• Your objective:
Write out every one of the following entries line for line, without changing anything.

• Information shown:
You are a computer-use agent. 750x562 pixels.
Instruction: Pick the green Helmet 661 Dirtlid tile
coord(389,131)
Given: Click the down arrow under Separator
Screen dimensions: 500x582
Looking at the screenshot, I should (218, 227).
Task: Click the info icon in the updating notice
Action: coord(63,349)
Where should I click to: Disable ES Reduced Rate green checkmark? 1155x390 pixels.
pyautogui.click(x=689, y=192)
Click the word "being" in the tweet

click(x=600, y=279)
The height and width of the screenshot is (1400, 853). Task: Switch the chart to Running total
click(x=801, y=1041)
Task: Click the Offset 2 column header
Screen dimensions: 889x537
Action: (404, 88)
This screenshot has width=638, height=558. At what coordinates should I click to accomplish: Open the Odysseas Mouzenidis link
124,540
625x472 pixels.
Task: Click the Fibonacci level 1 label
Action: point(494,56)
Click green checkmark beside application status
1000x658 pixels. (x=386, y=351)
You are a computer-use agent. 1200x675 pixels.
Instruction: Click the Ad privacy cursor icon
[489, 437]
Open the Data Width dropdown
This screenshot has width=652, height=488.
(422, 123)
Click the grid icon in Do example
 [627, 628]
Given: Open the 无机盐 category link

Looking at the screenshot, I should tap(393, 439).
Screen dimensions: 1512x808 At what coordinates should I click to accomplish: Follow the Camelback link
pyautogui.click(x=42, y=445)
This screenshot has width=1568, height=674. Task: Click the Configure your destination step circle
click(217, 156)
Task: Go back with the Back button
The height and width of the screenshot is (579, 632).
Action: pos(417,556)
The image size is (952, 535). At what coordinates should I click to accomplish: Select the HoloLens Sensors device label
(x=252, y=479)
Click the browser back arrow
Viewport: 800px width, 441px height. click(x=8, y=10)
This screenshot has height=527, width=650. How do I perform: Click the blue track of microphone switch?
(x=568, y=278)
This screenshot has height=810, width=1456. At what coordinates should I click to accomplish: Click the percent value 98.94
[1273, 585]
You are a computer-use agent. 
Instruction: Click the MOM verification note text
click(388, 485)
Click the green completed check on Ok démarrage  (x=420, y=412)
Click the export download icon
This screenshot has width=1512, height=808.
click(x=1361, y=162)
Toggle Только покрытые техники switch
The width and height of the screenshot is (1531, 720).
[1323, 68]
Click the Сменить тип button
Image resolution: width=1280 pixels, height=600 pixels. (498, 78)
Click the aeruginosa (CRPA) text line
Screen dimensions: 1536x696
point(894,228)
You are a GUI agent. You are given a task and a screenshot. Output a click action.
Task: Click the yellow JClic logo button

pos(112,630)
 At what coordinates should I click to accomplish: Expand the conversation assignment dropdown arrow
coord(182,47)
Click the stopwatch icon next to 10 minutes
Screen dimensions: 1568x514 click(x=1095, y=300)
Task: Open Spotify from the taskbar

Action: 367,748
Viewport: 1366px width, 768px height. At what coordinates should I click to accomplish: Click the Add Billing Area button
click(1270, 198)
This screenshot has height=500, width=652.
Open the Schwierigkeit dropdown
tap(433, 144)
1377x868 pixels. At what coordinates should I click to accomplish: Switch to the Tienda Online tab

• Exercise response:
You are a computer-use agent. 750x562 pixels.
Instruction: Pick the green Helmet 661 Dirtlid tile
coord(389,131)
Given: Click the down arrow under Separator
Screen dimensions: 500x582
Looking at the screenshot, I should (218, 227).
Task: Click the info icon in the updating notice
Action: coord(63,349)
Where should I click to: Disable ES Reduced Rate green checkmark? 1155x390 pixels.
pyautogui.click(x=689, y=192)
Click the word "being" in the tweet

click(x=600, y=279)
The height and width of the screenshot is (1400, 853). Task: Switch the chart to Running total
click(x=801, y=1041)
Task: Click the Offset 2 column header
Screen dimensions: 889x537
Action: (404, 88)
This screenshot has width=638, height=558. At what coordinates should I click to accomplish: Open the Odysseas Mouzenidis link
124,540
625x472 pixels.
Task: Click the Fibonacci level 1 label
Action: point(494,56)
Click green checkmark beside application status
1000x658 pixels. (x=386, y=351)
You are a computer-use agent. 1200x675 pixels.
Instruction: Click the Ad privacy cursor icon
[489, 437]
Open the Data Width dropdown
This screenshot has width=652, height=488.
(422, 123)
Click the grid icon in Do example
 [627, 628]
Given: Open the 无机盐 category link

Looking at the screenshot, I should tap(393, 439).
Screen dimensions: 1512x808 At what coordinates should I click to accomplish: Follow the Camelback link
pyautogui.click(x=42, y=445)
This screenshot has width=1568, height=674. Task: Click the Configure your destination step circle
click(217, 156)
Task: Go back with the Back button
The height and width of the screenshot is (579, 632).
Action: pos(417,556)
The image size is (952, 535). At what coordinates should I click to accomplish: Select the HoloLens Sensors device label
(x=252, y=479)
Click the browser back arrow
Viewport: 800px width, 441px height. click(x=8, y=10)
This screenshot has height=527, width=650. How do I perform: Click the blue track of microphone switch?
(x=568, y=278)
This screenshot has height=810, width=1456. At what coordinates should I click to accomplish: Click the percent value 98.94
[1273, 585]
You are a computer-use agent. 
Instruction: Click the MOM verification note text
click(388, 485)
Click the green completed check on Ok démarrage  (x=420, y=412)
Click the export download icon
This screenshot has width=1512, height=808.
click(x=1361, y=162)
Toggle Только покрытые техники switch
The width and height of the screenshot is (1531, 720).
[1323, 68]
Click the Сменить тип button
Image resolution: width=1280 pixels, height=600 pixels. (498, 78)
Click the aeruginosa (CRPA) text line
Screen dimensions: 1536x696
point(894,228)
You are a GUI agent. You are given a task and a screenshot. Output a click action.
Task: Click the yellow JClic logo button

pos(112,630)
 At what coordinates should I click to accomplish: Expand the conversation assignment dropdown arrow
coord(182,47)
Click the stopwatch icon next to 10 minutes
Screen dimensions: 1568x514 click(x=1095, y=300)
Task: Open Spotify from the taskbar

Action: 367,748
Viewport: 1366px width, 768px height. At what coordinates should I click to accomplish: Click the Add Billing Area button
click(1270, 198)
This screenshot has height=500, width=652.
Open the Schwierigkeit dropdown
tap(433, 144)
1377x868 pixels. At what coordinates should I click to accomplish: Switch to the Tienda Online tab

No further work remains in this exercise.